# AAII Seminar: April 8, 2020

Held Jointly with the Astrophysics Machine Learning Club — mlclub.net

**When/where:** April 8, 2020 at 12pm PT; Zoom only — https://ucsc.zoom.us/j/611217103

**Title:** Neural Networks with Euclidean Symmetry for Physical Sciences

**Speaker: **Tess E. Schmidt (LBNL)

**Abstract:** Neural networks are built for specific data types and assumptions about those data types are built into the operations of the neural network. For example, full-connected layers assume vector inputs are made of independent components and 2D convolutional layers assume that the same features can occur anywhere in an image. In this talk, I show how to build neural networks for the data types of physical systems, geometry and geometric tensors, which transform predictably under rotation, translation, and inversion — the symmetries of 3D Euclidean space.

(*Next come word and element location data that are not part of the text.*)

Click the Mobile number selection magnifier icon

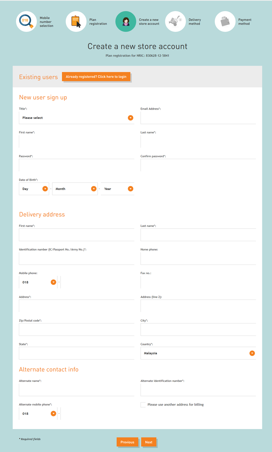pyautogui.click(x=26, y=21)
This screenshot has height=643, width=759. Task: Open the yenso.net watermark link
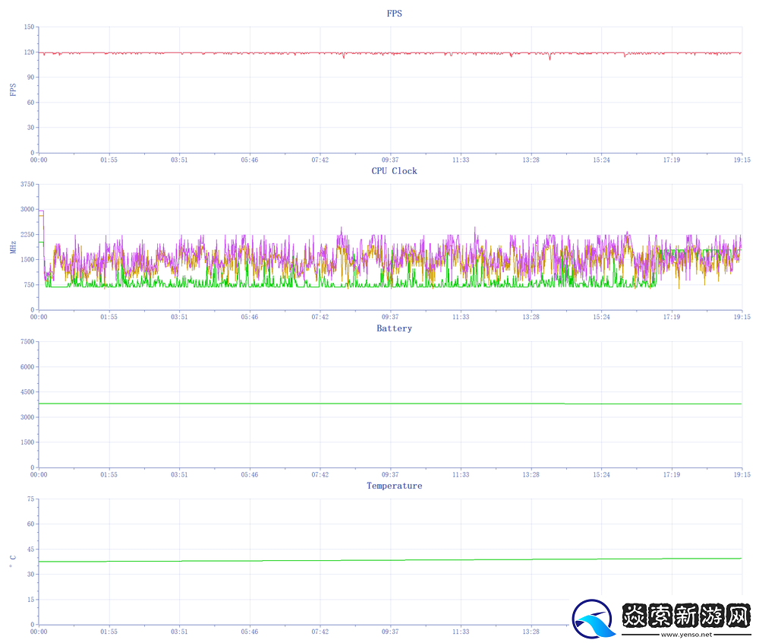coord(686,633)
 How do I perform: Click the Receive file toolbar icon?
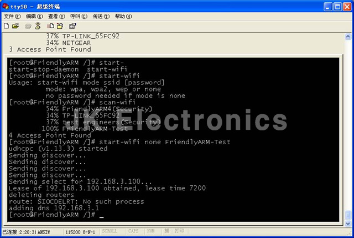click(59, 26)
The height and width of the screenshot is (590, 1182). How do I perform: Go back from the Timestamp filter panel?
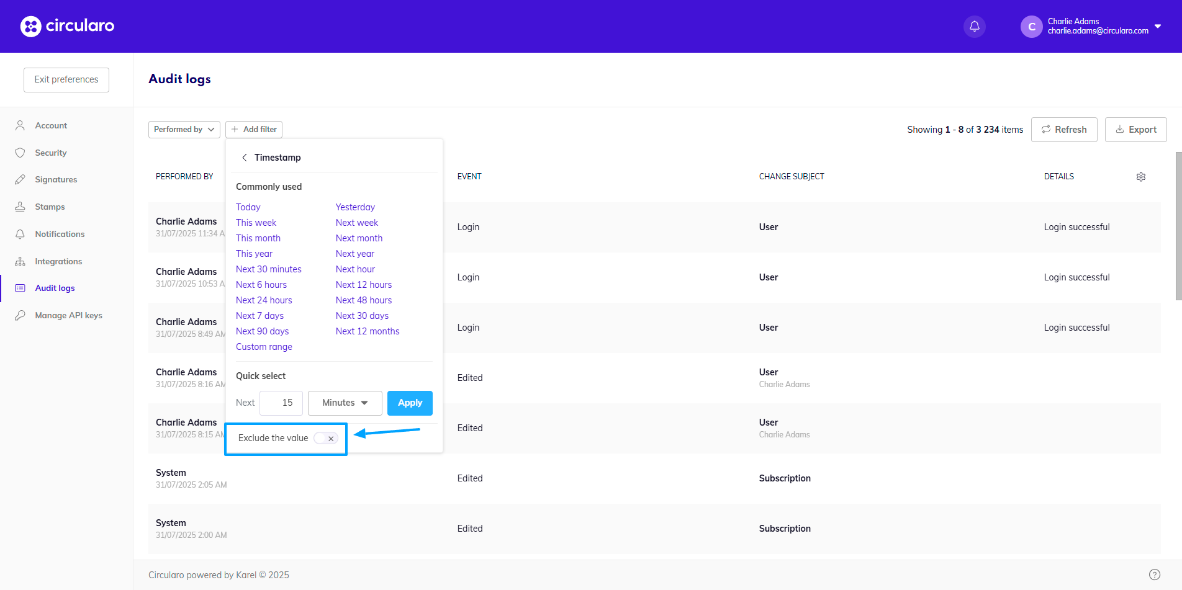click(x=245, y=158)
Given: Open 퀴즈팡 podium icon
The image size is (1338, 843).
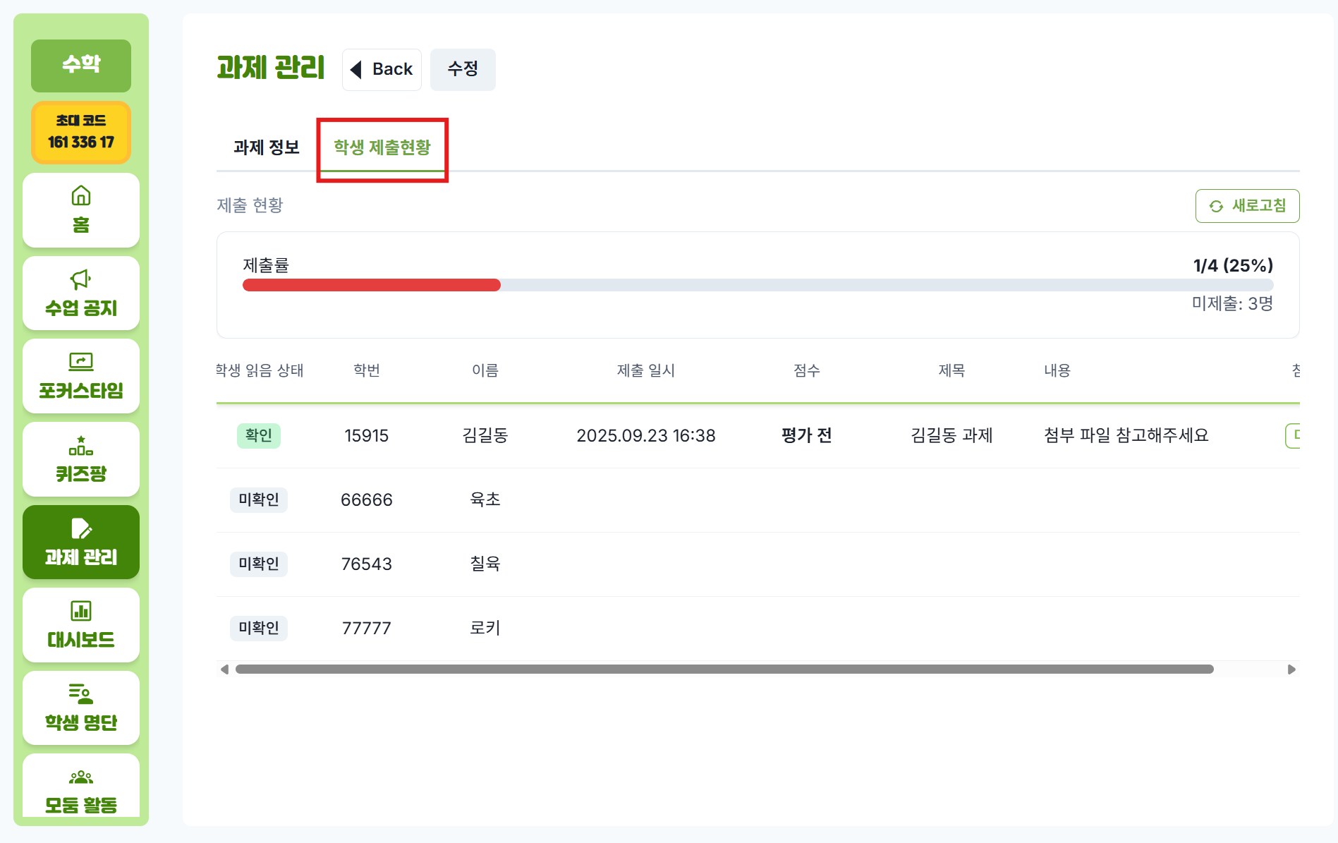Looking at the screenshot, I should (x=81, y=446).
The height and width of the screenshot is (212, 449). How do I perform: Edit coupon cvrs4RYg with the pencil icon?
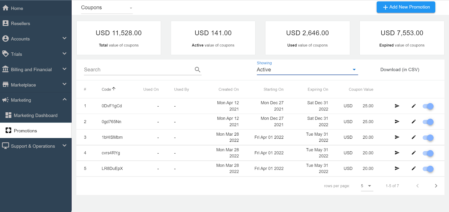pyautogui.click(x=413, y=153)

This is traditionally a challenging representation to use with neural networks because coordinates are sensitive to 3D rotations and translations and there is no canonical orientation for physical systems. I present a general neural network architecture that naturally handles 3D geometry and operates on the scalar, vector, and tensor fields that characterize physical systems. Our networks are locally equivariant to 3D rotations and translations at every layer. In this talk, I describe how the network achieves these equivariances and demonstrate the capabilities of our network using simple tasks. I also present applications of Euclidean neural networks to quantum chemistry and geometry generation using our Euclidean equivariant learning framework, e3nn.